Cass. sez. I ord. 22.11.2024 n. 30.119, rel. Acierno:

<<La separazione personale, a differenza dello scioglimento o cessazione degli effetti civili del matrimonio, presuppone la permanenza del vincolo coniugale, sicchè in assenza della condizione ostativa dell’addebito, resta ancora attuale il dovere di assistenza materiale, che non presenta alcuna incompatibilità con tale situazione temporanea, dalla quale deriva solo la sospensione degli obblighi di natura personale di fedeltà, convivenza e collaborazione, e che ha una consistenza ben diversa dalla solidarietà post-coniugale, presupposto dell’assegno di divorzio. Quanto alla determinazione del quantum dell’assegno di mantenimento, inoltre, è sufficiente che sia fondata su un’attendibile ricostruzione delle complessive situazioni patrimoniali e reddituali dei coniugi>>.

(massima di Valeria Cianciolo in OndiF)

La componente compensativo-perequativa nella determinazione dell’assegno divorzile

Cass. sez. I, ord. 19/08/2024  n.22.942, rel. Caiazzo:

<<Il ricorrente lamenta l’omesso esame del nesso causale, da una parte, tra il contributo alla vita familiare della ex moglie e la formazione del patrimonio comune e personale degli ex coniugi e, dall’altra parte, la rinuncia da parte della stessa di opportunità lavorative o professionali, nonché l’omesso esame della questione dell’impossibilità della controricorrente di procurarsi migliori occasioni di lavoro.

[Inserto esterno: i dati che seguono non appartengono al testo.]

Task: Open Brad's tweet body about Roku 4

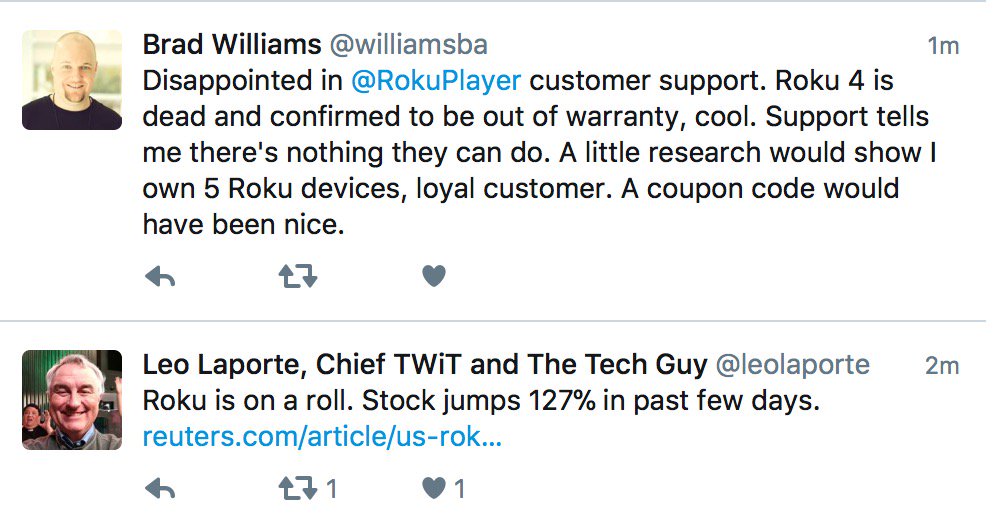Action: tap(539, 153)
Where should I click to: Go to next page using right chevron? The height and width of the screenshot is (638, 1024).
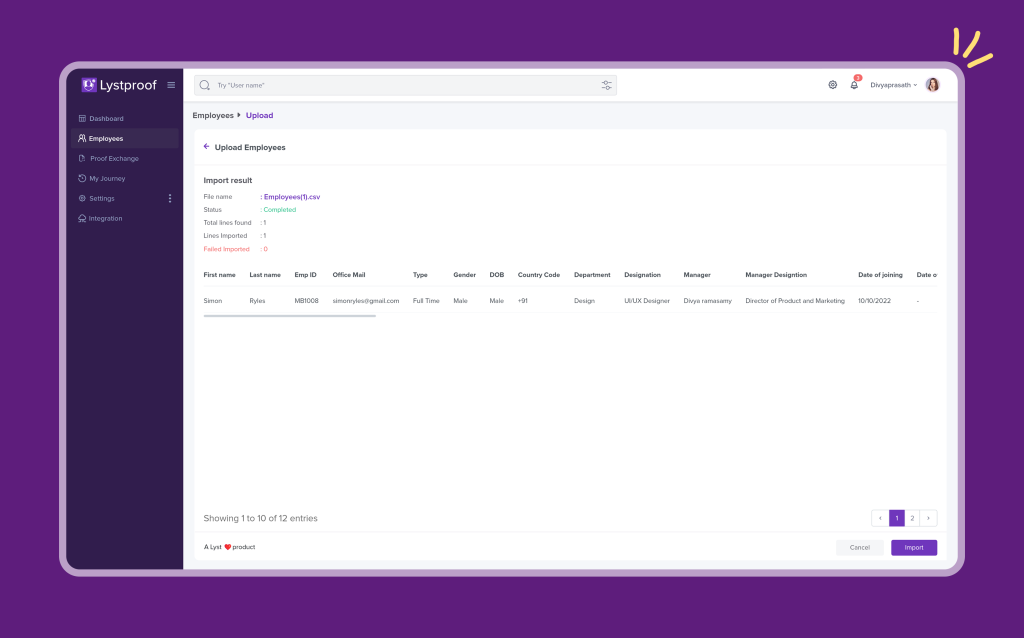929,518
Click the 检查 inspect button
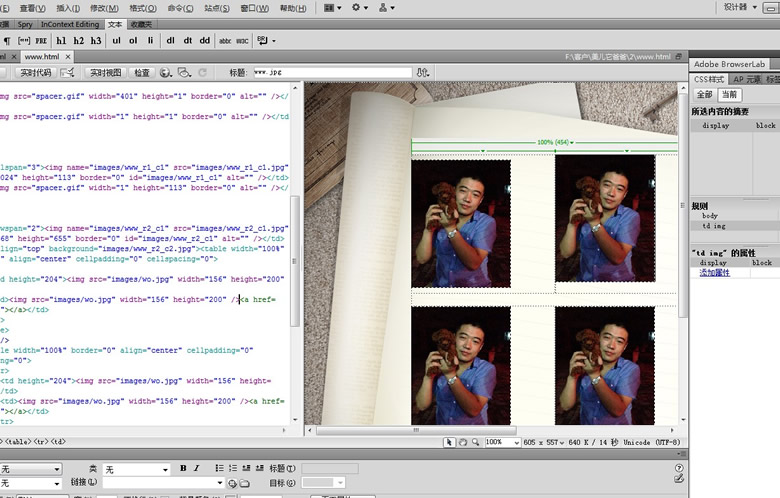The height and width of the screenshot is (498, 780). [x=142, y=73]
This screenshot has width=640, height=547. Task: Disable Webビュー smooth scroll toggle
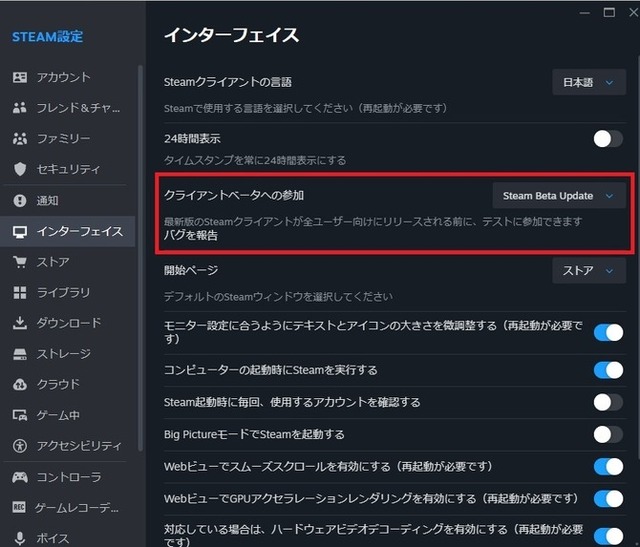coord(607,466)

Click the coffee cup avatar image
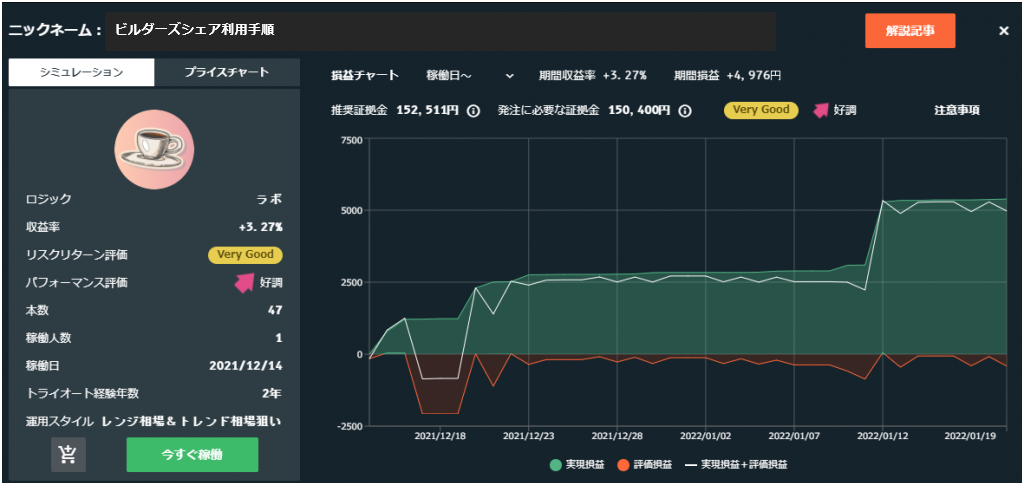(154, 148)
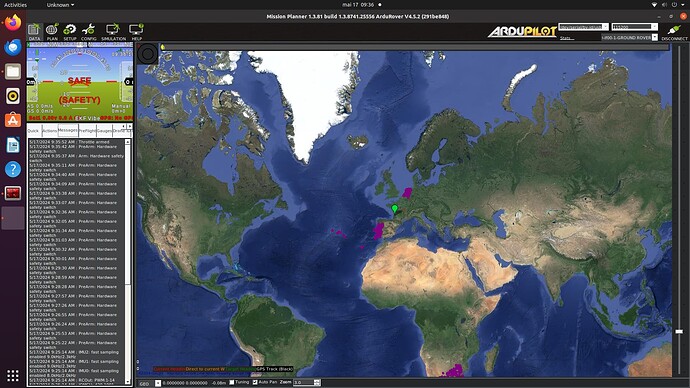The height and width of the screenshot is (388, 690).
Task: Click the green home marker on the map
Action: (395, 209)
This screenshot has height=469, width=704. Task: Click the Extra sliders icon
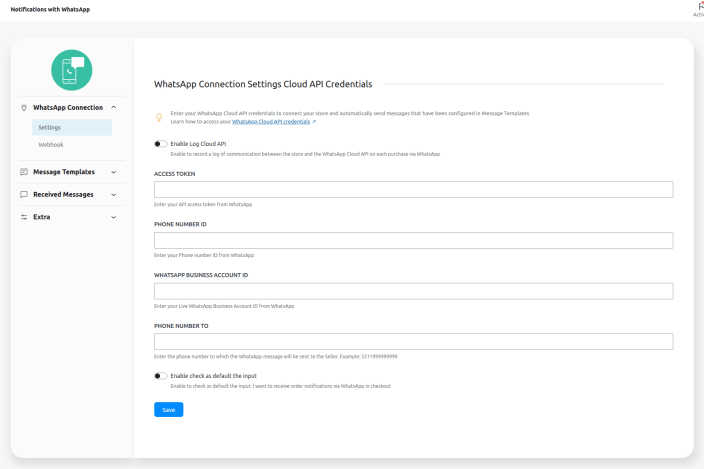(x=24, y=217)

Al riguardo, va rilevato che l’assegno divorzile assolve una funzione non solo assistenziale, ma anche compensativo-perequativa che dà attuazione al principio di solidarietà posto a base del diritto del coniuge debole; ne consegue che detto assegno deve essere riconosciuto, in presenza della precondizione di una rilevante disparità della situazione economico-patrimoniale tra gli ex coniugi, non solo quando la rinuncia a occasioni professionali da parte del coniuge economicamente più debole sia il frutto di un accordo intervenuto fra i coniugi, ma anche nelle ipotesi di conduzione univoca della vita familiare – che, salvo prova contraria, esprime una scelta comune tacitamente compiuta dai coniugi – a fronte del contributo, esclusivo o prevalente, fornito dal richiedente alla formazione del patrimonio familiare e personale dell’altro coniuge, anche sotto forma di risparmio (Cass., n. 4328/24). Nel caso concreto, la Corte territoriale ha esaminato i fatti sottesi alle predette questioni e, attraverso un ragionamento presuntivo, come detto, è pervenuta al convincimento che la madre si era prevalentemente dedicata alla crescita del figlio, di 17 anni- fatto ritenuto non contestato dalla controparte- anche se coadiuvata da colf e baby-sitter, e che il ricorrente abbia potuto dedicare gran parte delle sue energie all’attività lavorativa, anche grazie a tale maggior contributo dell’ex moglie nella gestione familiare e nell’accudimento del figlio, considerando altresì la durata del matrimonio>>.